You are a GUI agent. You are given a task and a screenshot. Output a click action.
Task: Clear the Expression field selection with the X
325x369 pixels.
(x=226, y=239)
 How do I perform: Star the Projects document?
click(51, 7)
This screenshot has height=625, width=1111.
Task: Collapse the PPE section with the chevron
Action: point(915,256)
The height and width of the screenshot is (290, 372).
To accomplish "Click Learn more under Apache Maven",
----------------
• [Assignment]: Write out all the entries exactly.

• [Response to the exercise]:
You are a GUI agent. You are given a task and a screenshot. Output a click action.
Task: Clear the Expression field selection with the X
325x369 pixels.
(x=226, y=239)
 How do I perform: Star the Projects document?
click(51, 7)
This screenshot has height=625, width=1111.
Task: Collapse the PPE section with the chevron
Action: point(915,256)
The height and width of the screenshot is (290, 372).
To accomplish "Click Learn more under Apache Maven",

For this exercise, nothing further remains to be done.